Whether it’s chewed by a dog or dropped in a toilet, HTC will replace your One M9 for free

Butter-fingered gadgeteers rejoice: HTC offers free 'no questions asked' replacements under its "Uh Oh Protection" program

As if HTC's new flagship One M9 wasn't enticing enough, with its premium all metal body, 20mp rear camera, Ultrapixel technology and BoomSound front-facing stereo speakers, the Taiwanese manufacturer has also unveiled a PR winner: free replacement units of the handset for the first 12 months of ownership, for any reason.

While rivals like Apple and Samsung also offer 12 and 24 month warranties respectively, both are heavily-qualified by lists of exceptions, including "accident, abuse, misuse, flood, fire, earthquake." So, while there'll be no more crying if your M9 goes to a watery grave after a bathroom multi-tasking malfunction, your iPhone and Galaxy S6 buddies won't be so lucky. 

What's the deal?

An extension of last year's HTC Advantage program (which offered cracked screen replacements on One M8s within 6 months of purchase), the "Uh Oh Program" shows both the extent to which HTC will go to entice customers away from alternative hand-candy, and that smartphone purchases are now about much more than just the product.

Will it be enough to win the smartphone war in India?
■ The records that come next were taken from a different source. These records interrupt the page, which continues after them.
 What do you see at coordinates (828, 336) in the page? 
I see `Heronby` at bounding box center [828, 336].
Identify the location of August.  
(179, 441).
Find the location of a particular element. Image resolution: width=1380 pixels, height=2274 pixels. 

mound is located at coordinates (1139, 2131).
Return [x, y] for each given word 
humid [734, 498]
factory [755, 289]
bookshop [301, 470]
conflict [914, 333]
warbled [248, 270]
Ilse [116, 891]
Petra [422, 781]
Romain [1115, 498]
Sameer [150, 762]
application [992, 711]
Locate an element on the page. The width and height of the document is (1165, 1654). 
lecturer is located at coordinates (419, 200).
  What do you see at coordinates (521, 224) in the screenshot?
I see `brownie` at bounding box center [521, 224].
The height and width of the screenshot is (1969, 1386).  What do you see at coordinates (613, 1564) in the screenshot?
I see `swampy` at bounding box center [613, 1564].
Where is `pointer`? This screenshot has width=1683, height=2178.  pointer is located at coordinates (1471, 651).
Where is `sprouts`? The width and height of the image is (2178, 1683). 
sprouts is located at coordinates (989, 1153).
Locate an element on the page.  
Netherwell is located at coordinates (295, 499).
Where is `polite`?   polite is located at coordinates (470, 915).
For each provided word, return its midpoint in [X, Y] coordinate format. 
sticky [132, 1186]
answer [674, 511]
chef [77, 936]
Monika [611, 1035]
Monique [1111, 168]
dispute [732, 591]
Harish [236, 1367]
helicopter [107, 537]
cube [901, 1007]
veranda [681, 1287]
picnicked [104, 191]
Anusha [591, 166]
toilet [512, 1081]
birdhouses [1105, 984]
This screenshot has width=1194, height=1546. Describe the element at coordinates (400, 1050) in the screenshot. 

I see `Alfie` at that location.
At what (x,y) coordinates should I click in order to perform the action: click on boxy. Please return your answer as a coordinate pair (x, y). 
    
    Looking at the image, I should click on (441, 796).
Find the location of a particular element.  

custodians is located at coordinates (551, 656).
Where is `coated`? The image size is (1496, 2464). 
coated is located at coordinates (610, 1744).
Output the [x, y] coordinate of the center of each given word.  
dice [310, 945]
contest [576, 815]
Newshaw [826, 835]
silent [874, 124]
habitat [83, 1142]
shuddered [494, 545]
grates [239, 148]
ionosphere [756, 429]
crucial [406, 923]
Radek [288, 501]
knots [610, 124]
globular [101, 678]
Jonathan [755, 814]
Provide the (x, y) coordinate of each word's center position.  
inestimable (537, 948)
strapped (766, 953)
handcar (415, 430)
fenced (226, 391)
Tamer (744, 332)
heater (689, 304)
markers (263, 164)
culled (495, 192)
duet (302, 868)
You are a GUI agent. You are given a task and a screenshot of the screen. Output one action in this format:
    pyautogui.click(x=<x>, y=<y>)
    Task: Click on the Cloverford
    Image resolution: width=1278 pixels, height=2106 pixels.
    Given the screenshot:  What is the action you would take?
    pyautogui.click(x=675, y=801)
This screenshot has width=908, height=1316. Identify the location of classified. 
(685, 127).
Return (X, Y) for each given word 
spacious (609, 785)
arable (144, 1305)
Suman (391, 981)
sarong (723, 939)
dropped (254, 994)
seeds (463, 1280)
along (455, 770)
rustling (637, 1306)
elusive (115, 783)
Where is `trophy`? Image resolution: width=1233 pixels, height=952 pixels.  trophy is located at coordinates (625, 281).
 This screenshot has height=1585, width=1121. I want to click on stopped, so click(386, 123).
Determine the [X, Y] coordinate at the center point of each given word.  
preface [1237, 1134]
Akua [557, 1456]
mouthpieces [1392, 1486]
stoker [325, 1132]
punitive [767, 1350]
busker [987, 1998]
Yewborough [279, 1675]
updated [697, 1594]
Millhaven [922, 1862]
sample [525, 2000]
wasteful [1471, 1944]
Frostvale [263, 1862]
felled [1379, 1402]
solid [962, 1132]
Well... not exactly - the "Uh Oh Program" is only available to US customers. Boo.

American M9-ers will simply have to call a freephone number, verify the device, and a replacement will be sent overnight, complete with return envelope for the old handset. Though HTC cited more extreme examples of screen destruction and water intrusion, the damage can be as light as a scratch or as devastating as a total meltdown.

Call us old-fashioned, but us Indians might feel a little hard done by. Of course, it'll have a lot to do with dull phrases like 'economies of scale', but with HTC's India market share far from secure, HTC must be hoping that we'll all be too busy preparing for April Fools Day when the M9 hits to notice the program's absence on Indian shores.